Below are the records to retype. Keep every character exactly and leave out the pictures.

[[ Exercise inputs, beginning ]]

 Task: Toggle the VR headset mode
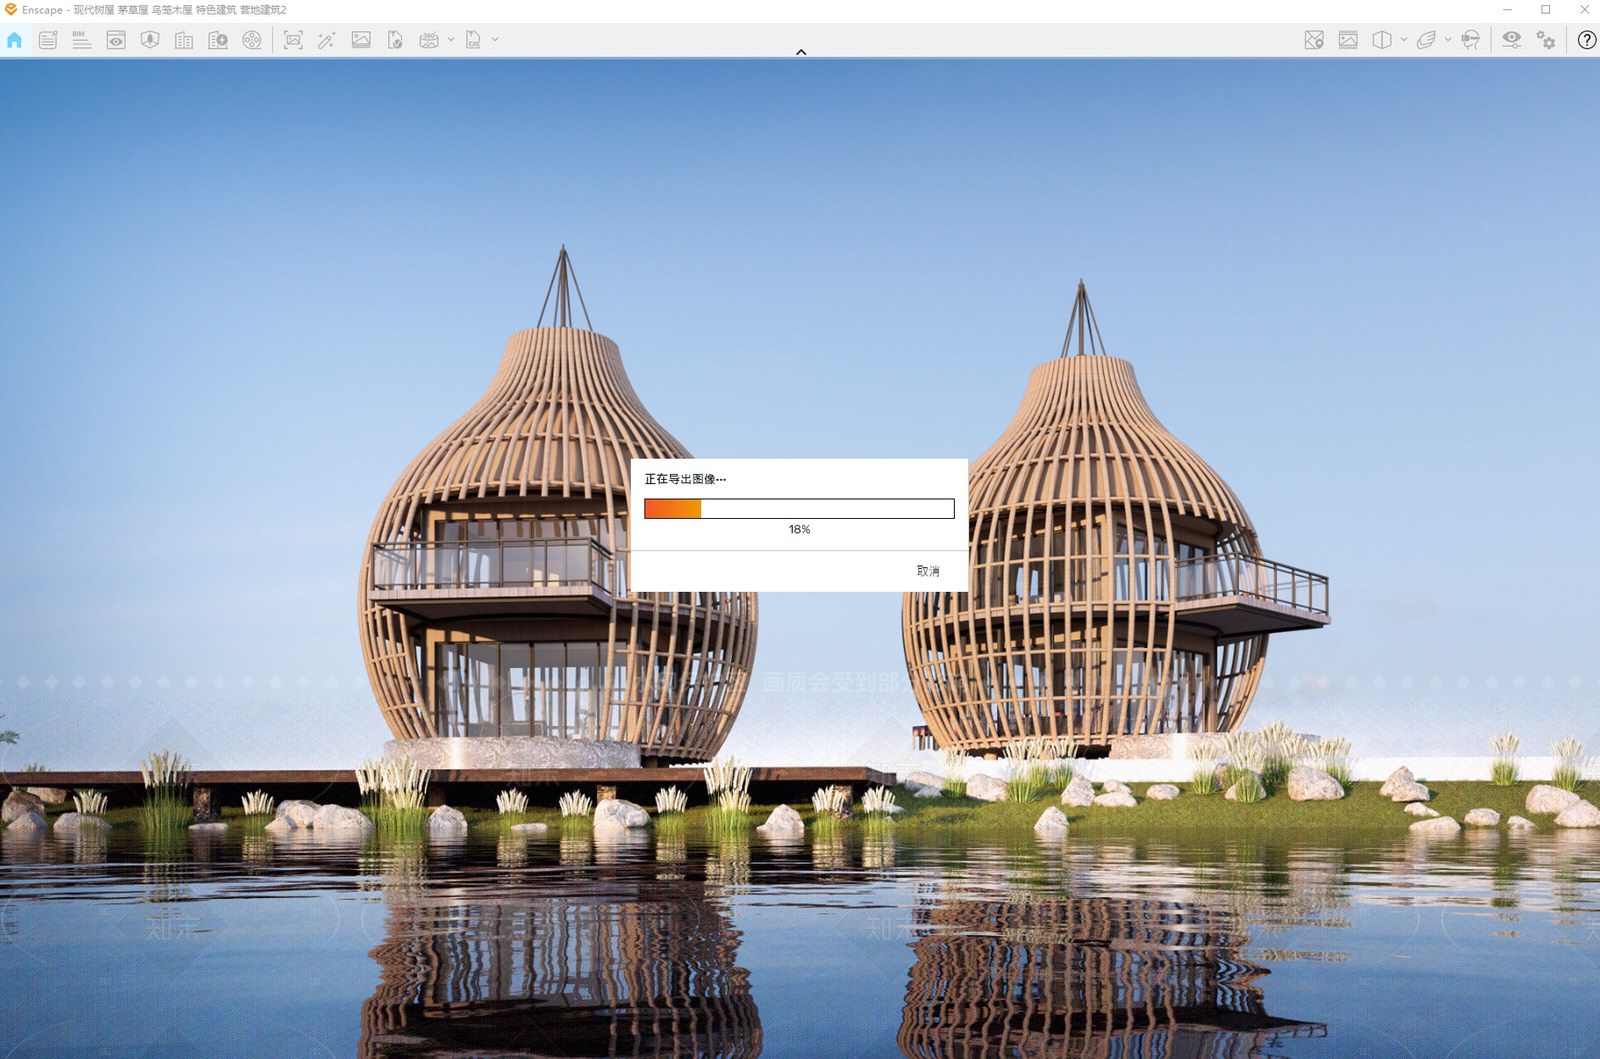[x=1470, y=40]
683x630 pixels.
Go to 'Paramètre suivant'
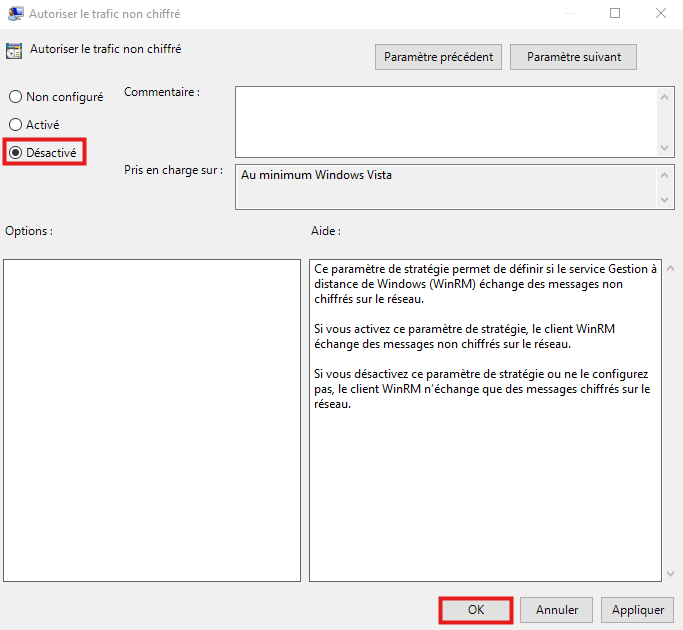[x=573, y=57]
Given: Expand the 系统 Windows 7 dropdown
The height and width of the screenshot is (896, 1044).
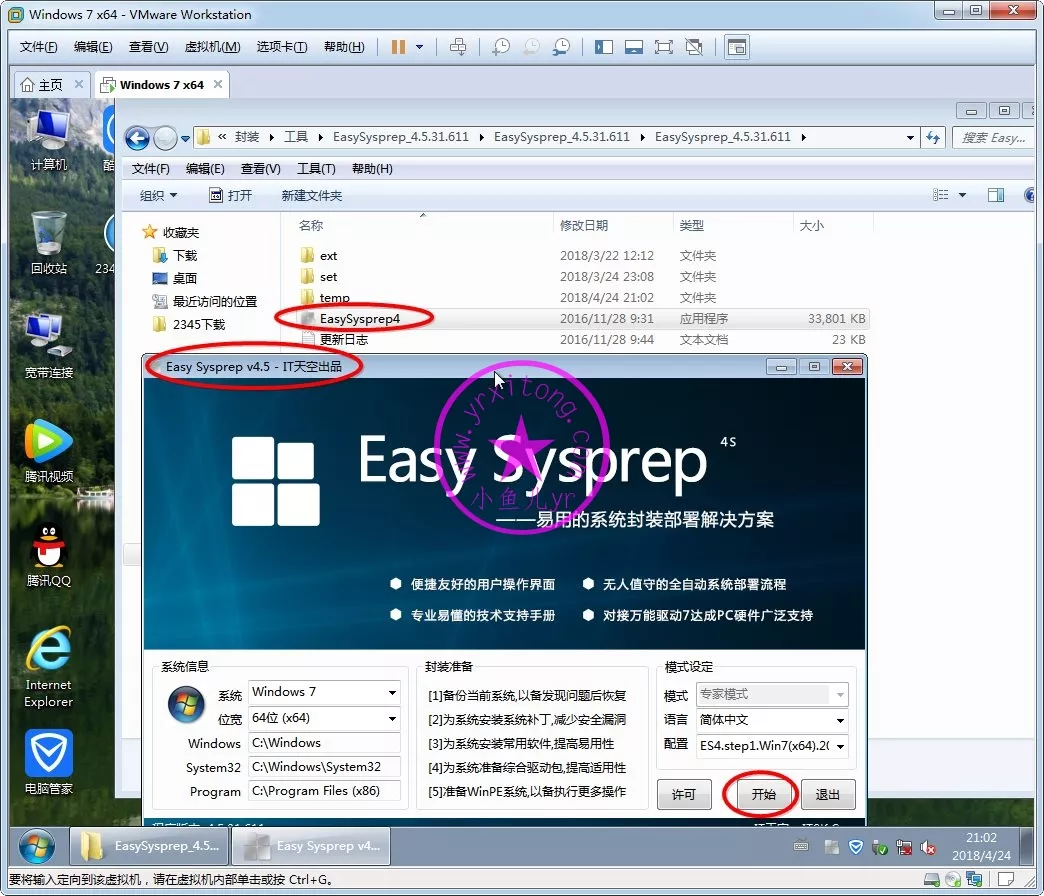Looking at the screenshot, I should [392, 693].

[[ Exercise inputs, end ]]

Task result:
 Task: Toggle the VR headset mode
[x=1470, y=40]
683x630 pixels.
Go to 'Paramètre suivant'
[x=573, y=57]
Given: Expand the 系统 Windows 7 dropdown
The height and width of the screenshot is (896, 1044).
Looking at the screenshot, I should [392, 693].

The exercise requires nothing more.